THE PROBLEM ▸
Starting with the line that contains "Click 添加示例文件 button" and stopping after the line that contains "Given: Click the 0.05 y-axis tick label", return each line below exactly as written, with no others.

▼▼▼

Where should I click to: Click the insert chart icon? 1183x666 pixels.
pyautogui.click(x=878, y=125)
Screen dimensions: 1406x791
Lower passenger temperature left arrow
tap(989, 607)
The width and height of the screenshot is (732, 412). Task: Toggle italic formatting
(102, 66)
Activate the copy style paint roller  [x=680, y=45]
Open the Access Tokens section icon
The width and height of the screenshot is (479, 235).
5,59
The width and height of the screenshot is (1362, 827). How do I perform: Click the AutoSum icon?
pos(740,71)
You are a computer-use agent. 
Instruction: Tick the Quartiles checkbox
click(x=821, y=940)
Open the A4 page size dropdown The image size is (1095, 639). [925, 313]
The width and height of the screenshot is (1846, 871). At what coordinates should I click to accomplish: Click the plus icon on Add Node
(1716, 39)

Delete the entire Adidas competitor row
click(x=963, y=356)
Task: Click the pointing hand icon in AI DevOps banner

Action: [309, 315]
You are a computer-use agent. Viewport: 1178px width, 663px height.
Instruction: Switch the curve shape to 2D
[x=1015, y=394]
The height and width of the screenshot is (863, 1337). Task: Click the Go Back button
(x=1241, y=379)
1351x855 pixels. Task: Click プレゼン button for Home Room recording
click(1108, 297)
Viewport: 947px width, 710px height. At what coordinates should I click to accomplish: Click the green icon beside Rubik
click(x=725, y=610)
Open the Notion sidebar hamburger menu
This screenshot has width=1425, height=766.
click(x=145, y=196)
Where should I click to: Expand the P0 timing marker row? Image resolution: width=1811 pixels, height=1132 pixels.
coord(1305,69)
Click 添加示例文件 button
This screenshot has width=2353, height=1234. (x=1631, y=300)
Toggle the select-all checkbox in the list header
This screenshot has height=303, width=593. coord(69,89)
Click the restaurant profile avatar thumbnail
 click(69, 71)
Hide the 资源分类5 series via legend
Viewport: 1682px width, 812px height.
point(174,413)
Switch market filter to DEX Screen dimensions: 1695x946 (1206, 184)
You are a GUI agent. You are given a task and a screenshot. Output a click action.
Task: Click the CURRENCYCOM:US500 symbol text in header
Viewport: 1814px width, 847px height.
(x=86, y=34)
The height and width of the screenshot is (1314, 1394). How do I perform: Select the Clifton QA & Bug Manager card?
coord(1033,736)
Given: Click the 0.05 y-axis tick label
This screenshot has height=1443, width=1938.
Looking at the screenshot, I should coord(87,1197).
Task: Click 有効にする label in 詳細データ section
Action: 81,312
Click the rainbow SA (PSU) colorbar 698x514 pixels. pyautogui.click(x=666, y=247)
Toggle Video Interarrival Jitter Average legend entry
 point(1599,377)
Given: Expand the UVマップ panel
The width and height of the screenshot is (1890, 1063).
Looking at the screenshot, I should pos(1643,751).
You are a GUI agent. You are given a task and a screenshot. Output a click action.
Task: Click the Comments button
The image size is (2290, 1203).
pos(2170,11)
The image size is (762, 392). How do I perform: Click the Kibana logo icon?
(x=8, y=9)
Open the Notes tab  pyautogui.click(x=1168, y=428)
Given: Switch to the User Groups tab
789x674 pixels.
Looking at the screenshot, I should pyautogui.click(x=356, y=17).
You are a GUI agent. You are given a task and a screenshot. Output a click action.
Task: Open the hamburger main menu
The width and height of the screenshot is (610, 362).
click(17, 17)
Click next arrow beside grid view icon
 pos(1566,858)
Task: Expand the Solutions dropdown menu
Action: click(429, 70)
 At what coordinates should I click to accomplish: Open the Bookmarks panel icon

▲▲▲

OUTPUT ▸
Click 添加示例文件 button
This screenshot has width=2353, height=1234. (x=1631, y=300)
Toggle the select-all checkbox in the list header
This screenshot has height=303, width=593. coord(69,89)
Click the restaurant profile avatar thumbnail
 click(69, 71)
Hide the 资源分类5 series via legend
Viewport: 1682px width, 812px height.
point(174,413)
Switch market filter to DEX Screen dimensions: 1695x946 (1206, 184)
You are a GUI agent. You are given a task and a screenshot. Output a click action.
Task: Click the CURRENCYCOM:US500 symbol text in header
Viewport: 1814px width, 847px height.
(x=86, y=34)
The height and width of the screenshot is (1314, 1394). How do I perform: Select the Clifton QA & Bug Manager card?
coord(1033,736)
Given: Click the 0.05 y-axis tick label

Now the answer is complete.